Given problem
Copy out the listing from the line with "Click the Pause" up to and including the line with "(x=16, y=375)", requests included. Scale every coordinate in the answers by 1.7 and round to whole numbers, halves up, leaving all numbers in the requests unchanged.

Supplied material
• • • • •

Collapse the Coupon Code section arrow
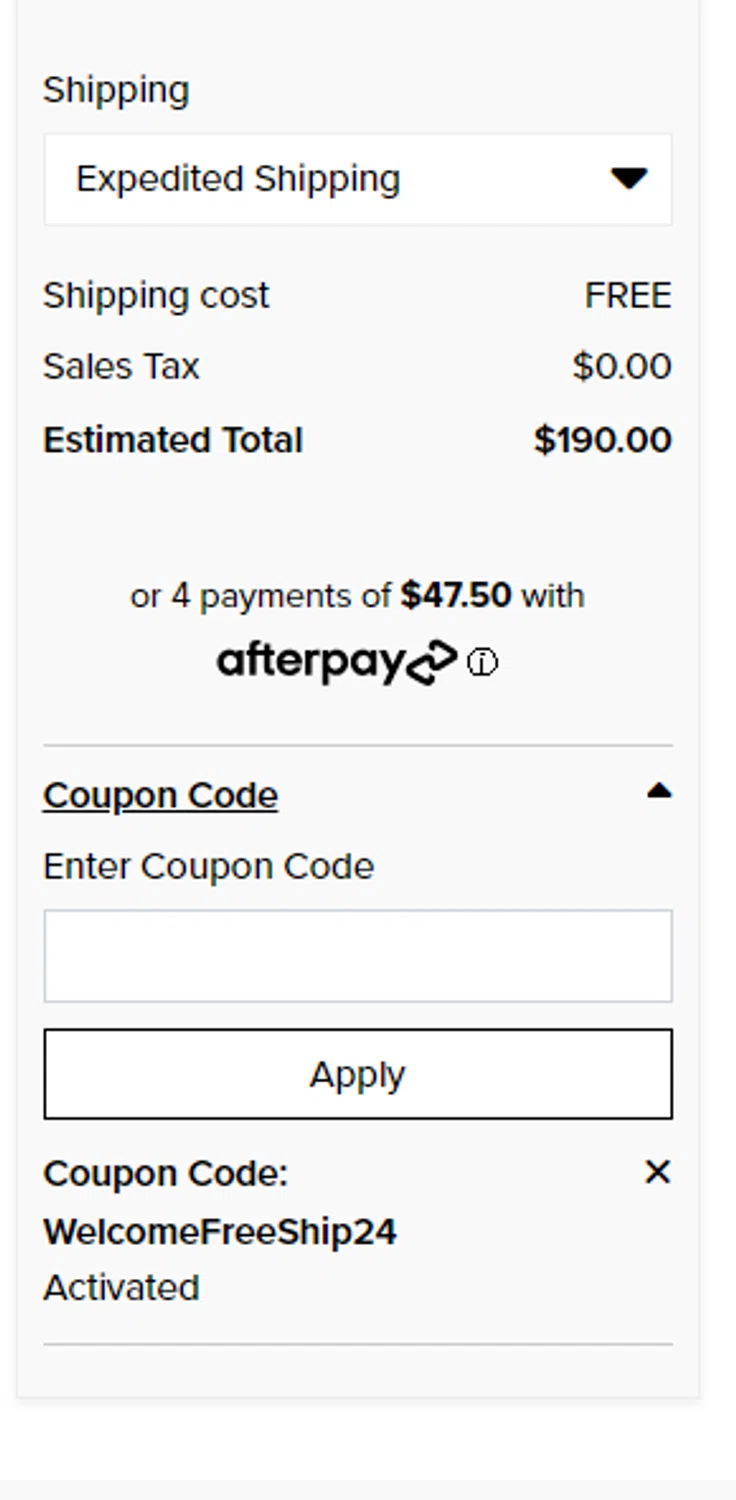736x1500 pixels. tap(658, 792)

• • • • •

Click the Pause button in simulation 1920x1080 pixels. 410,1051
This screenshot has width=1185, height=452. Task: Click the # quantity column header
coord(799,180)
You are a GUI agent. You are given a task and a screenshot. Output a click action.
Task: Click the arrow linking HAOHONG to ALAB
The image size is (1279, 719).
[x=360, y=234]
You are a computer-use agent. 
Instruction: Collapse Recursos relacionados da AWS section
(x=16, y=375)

• • • • •

Task answer
Click the Pause button in simulation 1920x1080 pixels. 697,1787
This screenshot has width=1185, height=452. Task: Click the # quantity column header
coord(1358,306)
You are a GUI agent. You are given a task and a screenshot. Output a click action.
Task: Click the arrow linking HAOHONG to ALAB
The image size is (1279, 719).
[x=612, y=398]
You are a computer-use agent. 
Instruction: Collapse Recursos relacionados da AWS section
(x=27, y=638)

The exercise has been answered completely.